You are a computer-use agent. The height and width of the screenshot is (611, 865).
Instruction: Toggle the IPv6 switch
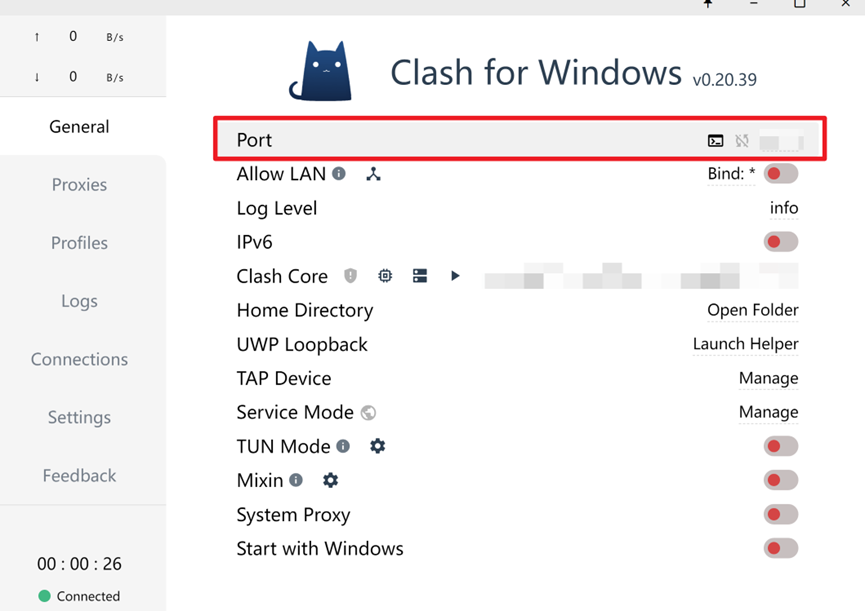pos(780,242)
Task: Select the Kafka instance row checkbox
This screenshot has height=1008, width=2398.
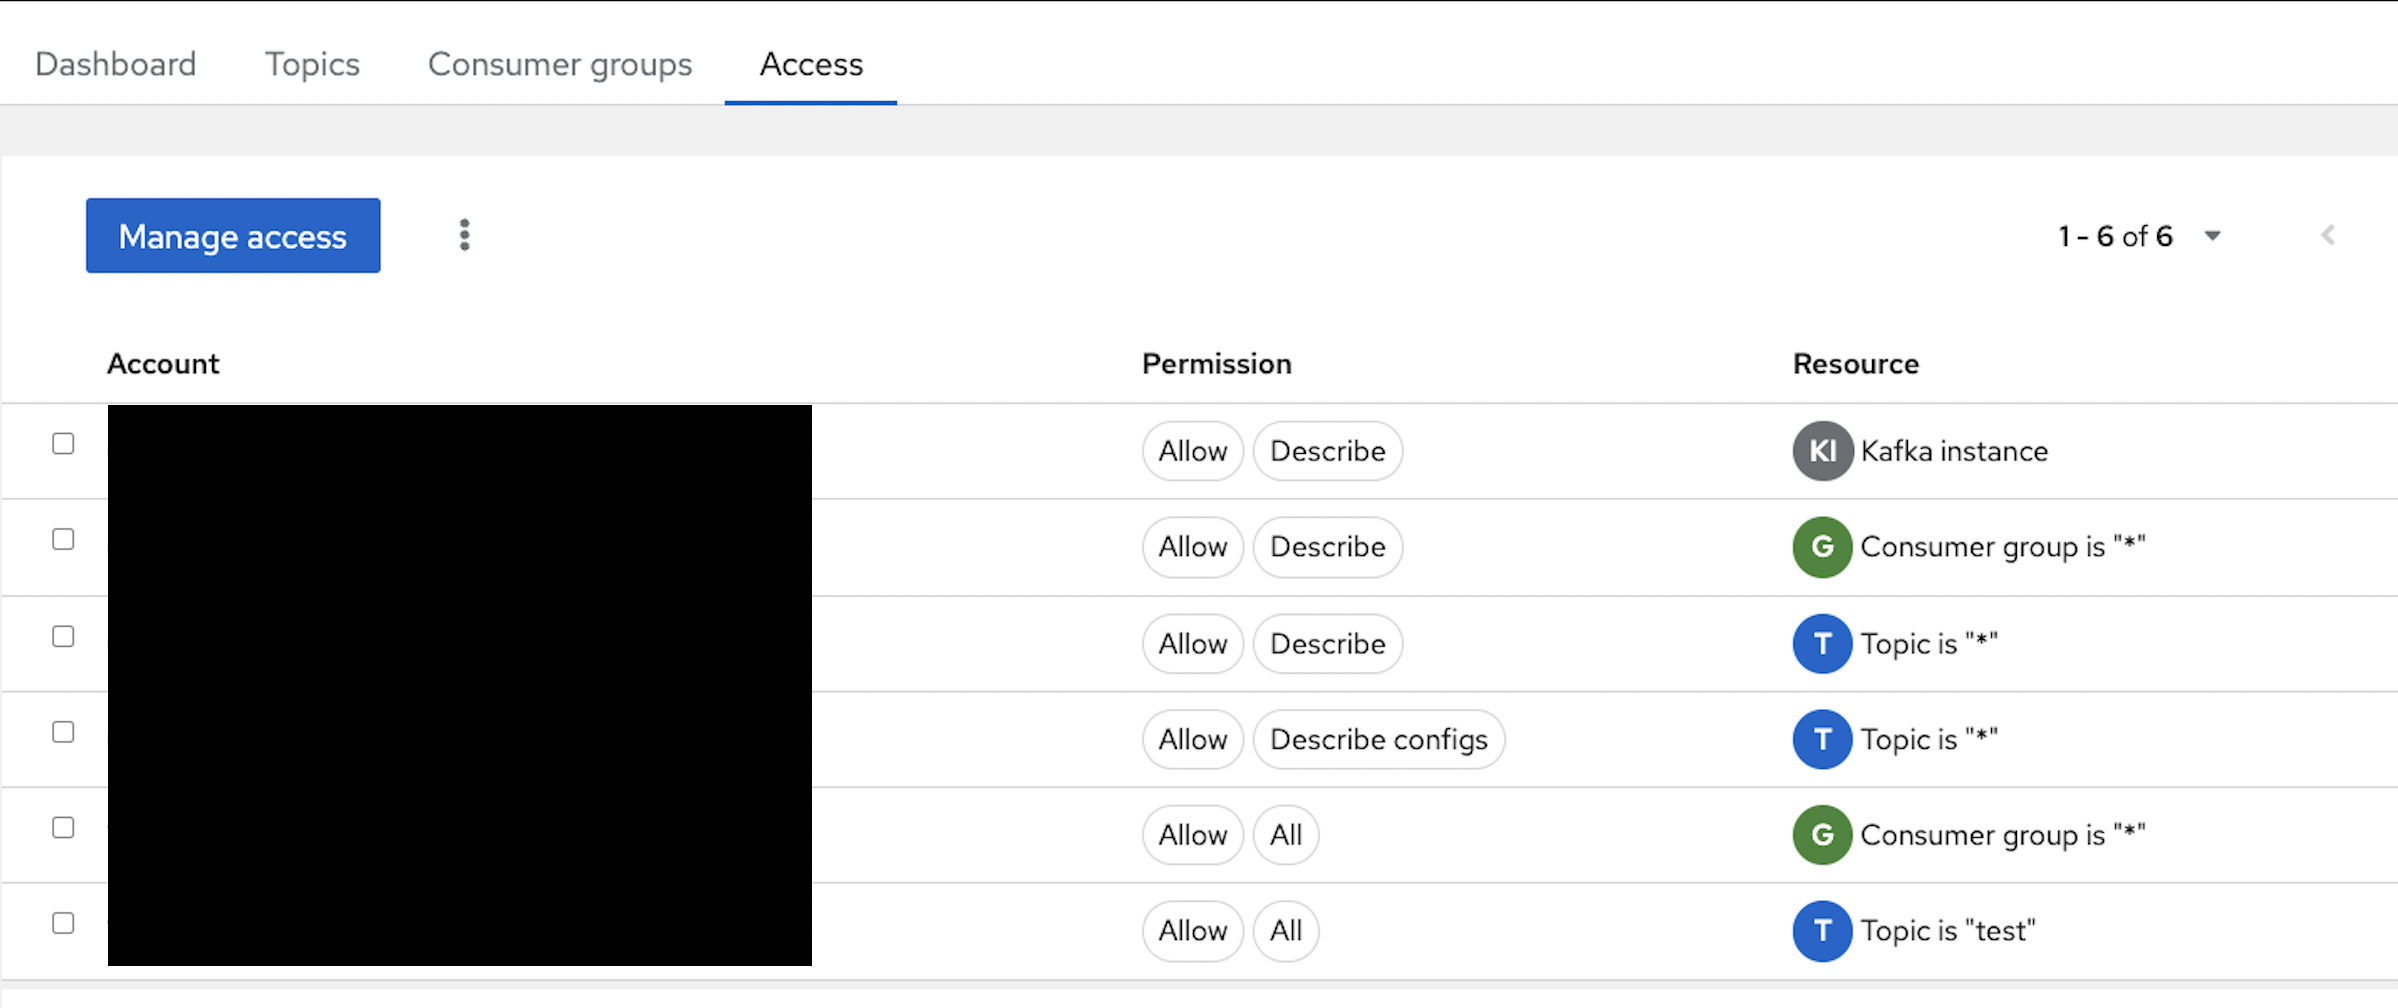Action: 63,444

§

## What the exercise asks
Write out the data exactly, but not its pictures.

## Completed task
You are a computer-use agent. The height and width of the screenshot is (611, 865).
Instruction: Toggle the IPv6 switch
pos(780,242)
Task: Select the Kafka instance row checkbox
This screenshot has height=1008, width=2398.
Action: 63,444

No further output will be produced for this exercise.